Trump: fixing our country’s infrastructure, our bridges, our schools, our highways, our airports.
Trump: And I will say this, my father is an incredibly hard worker and he’ll be working for each and every one of you.
Trump: We have to make our country rich again so we do that, so we can save Social Security.
Hillary: I’ve said I want to be the small-business president, and I mean it.

Features that we might want to add based on this analysis:

  • Replacing all adjectives with their most common synonym (horrible and terrible become the same word)
  • Word length of the clause
  • Intermixing part of speech tags with words e.g. “our country ADJECTIVE again”
  • Counting repetition in phrase structure

Quid pro quo

We learned details of Trump and Clinton’s rhetoric that were all backed by a statistical model. In fact, the model might be better at predicting the speaker than we are, which is a good measure of reliability.

This analysis tackles some of flaws in judging the rhetoric of candidates, but still falls short in a number of ways. We need more data from a variety of different speeches and interviews.
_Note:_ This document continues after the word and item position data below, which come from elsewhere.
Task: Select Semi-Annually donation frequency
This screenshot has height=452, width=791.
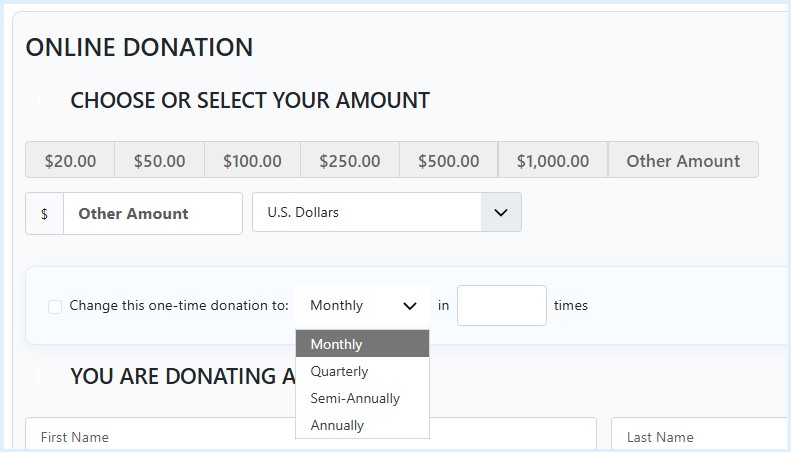Action: point(362,398)
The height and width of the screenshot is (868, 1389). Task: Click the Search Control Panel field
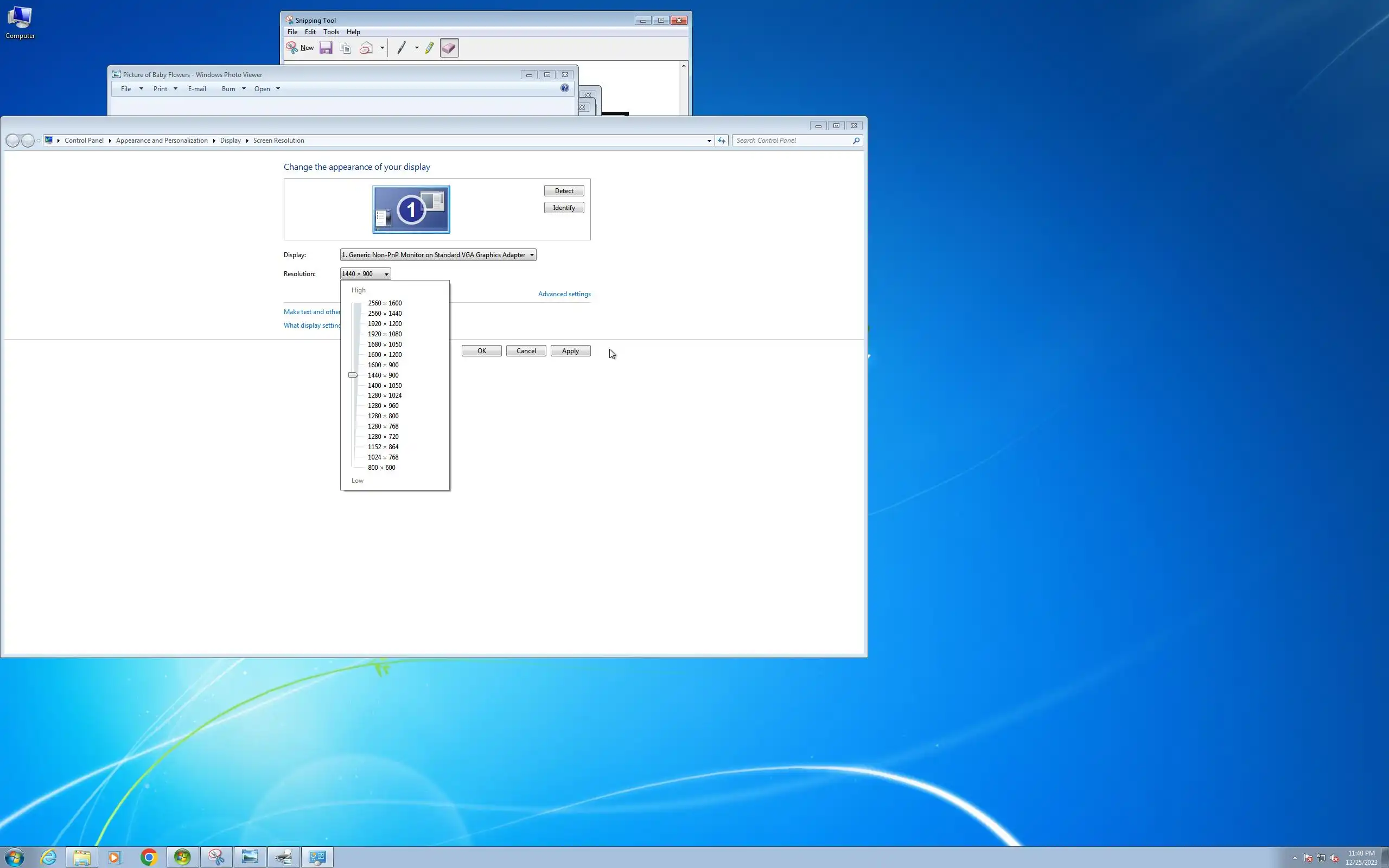(x=792, y=141)
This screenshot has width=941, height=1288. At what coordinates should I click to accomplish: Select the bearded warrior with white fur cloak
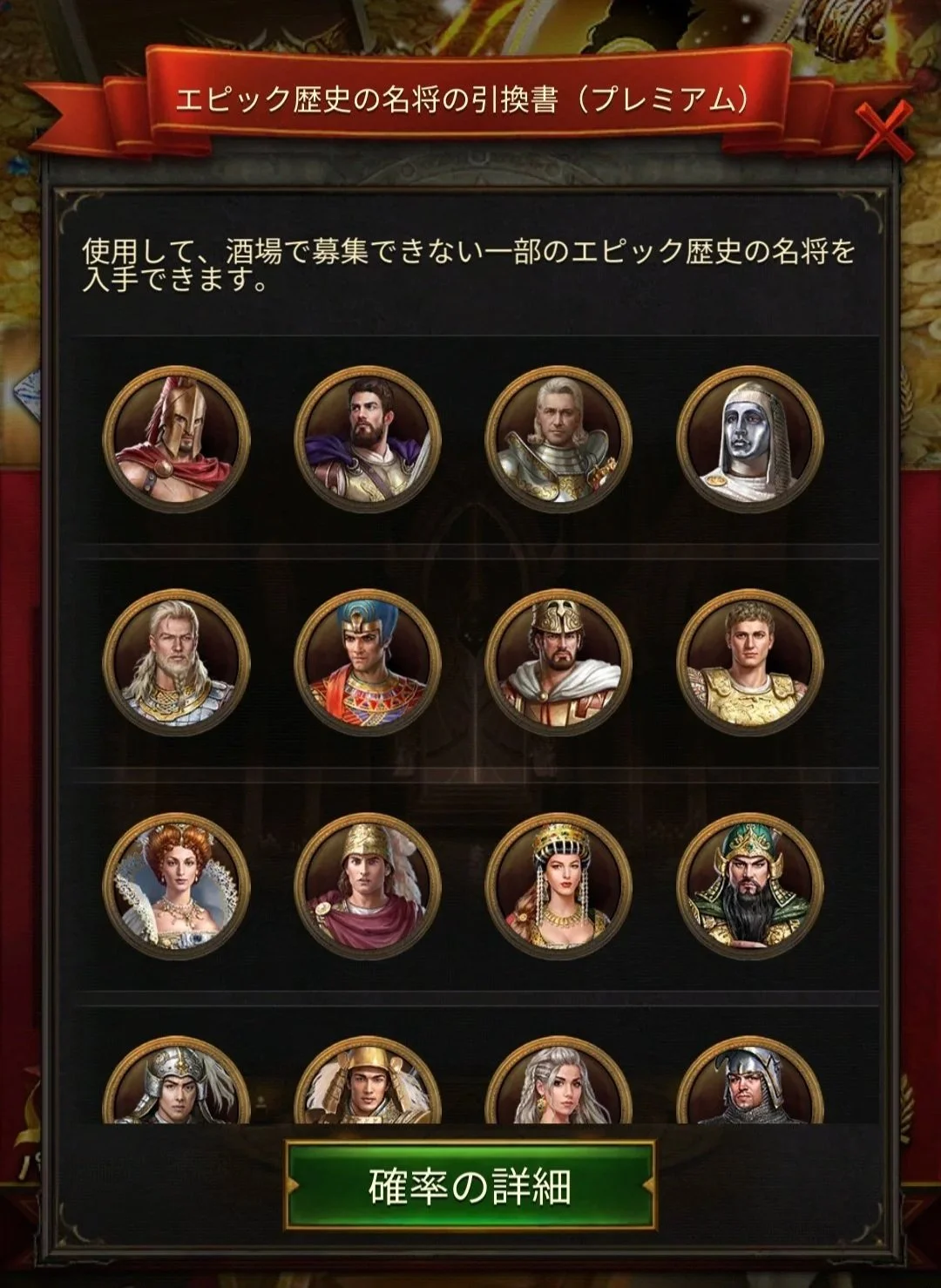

The data gathering step that I conducted only went so far. With more data, we can be more confident in the accuracy of the model and takeaways from the results.

In exchange for any resources and data you give me, I’ll expand this analysis and improve it. I’d love your suggestions on different features so I can train models and report more exciting results to you. If you liked this, please follow me! Interested in more of this? Check out my post on analyzing Hip Hop Lyrics and organizing your thoughts for software engineering. Comments and suggestions highly welcome.

If you liked this, click the💚 so other people will see this here on Medium. Thanks!


Extras

Can we go von Deeper?

Our machine has analyzed the candidate’s words and phrases literally but haven’t stabbed any of the deeper, subtler structure of their discourse. Does Trump tend to end his sentences with a punch? How well does the syllable count predict the speaker? Does Hillary really speak in Iambic Pentameter?

I won’t answer any of these questions [perhaps you can], but we’ll run through the results of a model trained on deeper, more latent features.

Part of Speech Structure

I trained a Logistic Regression model that used the Part of Speech tags as input, instead of the words. Here’s an example of what that would look like.

Original Sentence:

Let’s have a big win in Nevada.

Part of Speech Equivalent:

NN(Noun) POS(Possessive) VBP(Verb) DT(Determiner) JJ(Adjective) NN(Noun) IN(Preposition) NNP(Proper Noun)

By feeding the model an abstract, latent representation of the sentence, we can learn that phrases like “We’re going” and “We’re beating” are similar because they both equate to “PRP(Personal Pronoun) VBP(Verb) VBG(Gerund)”. This is drawing on shared representations between samples which can help the model learn all sorts of useful things.

Here are some of Trump’s and Clinton’s most predictive POS (Part of speech) phrases, learned by the machine, along with one or two examples of it’s use.

Clinton’s most characteristic POS phrases

NN(Noun) NN(Noun)

My first job out of law school was for the Children’s Defense Fund.

NN(Noun) TO(to)

Using additional fees and royalties from fossil fuel extraction to protect the environment.

If necessary, I will support a constitutional amendment to undo the Supreme Court’s decision in Citizens United.

CC(Coordinating Conjunction) JJ(Adjective)

And how fortunate we are, indeed, to live in the most diverse, dynamic and beautiful state in the entire union.

Trump’s most characteristic POS Phrases

PRP(Personal Pronoun) VBP(Verb Present)

They tell me that.

I love you all.

VBP(Verb Present) VBG(Verb Present Participle)

We’re bringing our jobs back, folks.

We’re fighting ISIS, but ISIS wants to overturn the government.

VBG(Verb Present Participle) TO(To)

And that’s going to happen.

My two cents

While the results of the model were on par with those trained on literal words, analyzing features that are based on latent structure becomes very complex and hand-wavy. Rather, the important features fuel me with more questions. How can chunking help our model? What are all the present participle Trump uses?

Basically, I start viewing my model as a hungry puppy, and start thinking of ways to feed it and grow it.